## TASK ITEM
A stretch of the entries below is to be set down exactly, running from the line with "Translate (483, 16)" through the line with "Safer Gambling (797, 2066)", both included, and no other line.

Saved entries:

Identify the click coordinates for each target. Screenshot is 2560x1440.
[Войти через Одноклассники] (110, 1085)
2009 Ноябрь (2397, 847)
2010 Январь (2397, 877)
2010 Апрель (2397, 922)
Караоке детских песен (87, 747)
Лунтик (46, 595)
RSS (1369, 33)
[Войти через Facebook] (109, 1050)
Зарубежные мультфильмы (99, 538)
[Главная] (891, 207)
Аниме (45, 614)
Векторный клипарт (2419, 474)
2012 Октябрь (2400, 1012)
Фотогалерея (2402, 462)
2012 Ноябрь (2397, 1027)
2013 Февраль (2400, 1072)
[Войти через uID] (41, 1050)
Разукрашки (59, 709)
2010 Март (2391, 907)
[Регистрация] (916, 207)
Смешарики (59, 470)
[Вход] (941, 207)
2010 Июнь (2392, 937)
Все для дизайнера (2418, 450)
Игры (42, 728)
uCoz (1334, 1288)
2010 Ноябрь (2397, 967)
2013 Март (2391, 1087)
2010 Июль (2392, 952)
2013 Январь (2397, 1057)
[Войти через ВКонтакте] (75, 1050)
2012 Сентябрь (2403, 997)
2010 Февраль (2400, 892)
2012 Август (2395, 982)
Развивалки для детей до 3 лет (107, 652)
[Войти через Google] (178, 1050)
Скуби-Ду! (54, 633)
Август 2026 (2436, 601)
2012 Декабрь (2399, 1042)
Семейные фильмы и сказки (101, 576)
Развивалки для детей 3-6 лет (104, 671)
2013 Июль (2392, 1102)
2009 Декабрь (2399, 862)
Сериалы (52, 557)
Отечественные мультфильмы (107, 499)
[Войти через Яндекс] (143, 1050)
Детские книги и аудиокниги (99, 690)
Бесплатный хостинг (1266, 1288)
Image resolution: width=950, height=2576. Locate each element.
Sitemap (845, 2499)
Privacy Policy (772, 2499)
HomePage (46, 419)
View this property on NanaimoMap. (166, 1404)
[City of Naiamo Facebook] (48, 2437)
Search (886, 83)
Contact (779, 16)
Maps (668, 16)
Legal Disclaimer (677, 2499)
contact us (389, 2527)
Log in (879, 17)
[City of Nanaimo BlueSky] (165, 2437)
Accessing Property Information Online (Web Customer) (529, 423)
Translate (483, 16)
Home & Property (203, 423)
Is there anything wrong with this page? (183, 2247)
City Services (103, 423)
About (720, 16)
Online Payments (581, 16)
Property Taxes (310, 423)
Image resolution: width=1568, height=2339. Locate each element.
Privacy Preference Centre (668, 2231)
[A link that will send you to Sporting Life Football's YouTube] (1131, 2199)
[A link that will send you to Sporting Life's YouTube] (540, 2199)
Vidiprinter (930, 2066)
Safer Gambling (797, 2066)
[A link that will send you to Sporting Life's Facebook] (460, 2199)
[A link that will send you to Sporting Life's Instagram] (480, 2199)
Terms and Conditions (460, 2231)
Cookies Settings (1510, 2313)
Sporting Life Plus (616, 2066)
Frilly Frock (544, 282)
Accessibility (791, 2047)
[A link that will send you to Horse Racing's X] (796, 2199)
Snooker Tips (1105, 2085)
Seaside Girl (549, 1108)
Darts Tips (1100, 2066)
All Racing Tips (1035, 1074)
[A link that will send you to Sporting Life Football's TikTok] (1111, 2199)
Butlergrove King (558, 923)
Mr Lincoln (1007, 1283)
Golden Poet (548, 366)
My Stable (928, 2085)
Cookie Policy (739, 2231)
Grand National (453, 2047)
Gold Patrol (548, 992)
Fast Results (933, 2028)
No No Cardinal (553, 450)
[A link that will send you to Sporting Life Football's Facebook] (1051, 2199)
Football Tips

## RESULT OF THE TASK
Translate (483, 16)
Home & Property (203, 423)
Is there anything wrong with this page? (183, 2247)
City Services (103, 423)
About (720, 16)
Online Payments (581, 16)
Property Taxes (310, 423)
Image resolution: width=1568, height=2339. Locate each element.
Privacy Preference Centre (668, 2231)
[A link that will send you to Sporting Life Football's YouTube] (1131, 2199)
[A link that will send you to Sporting Life's YouTube] (540, 2199)
Vidiprinter (930, 2066)
Safer Gambling (797, 2066)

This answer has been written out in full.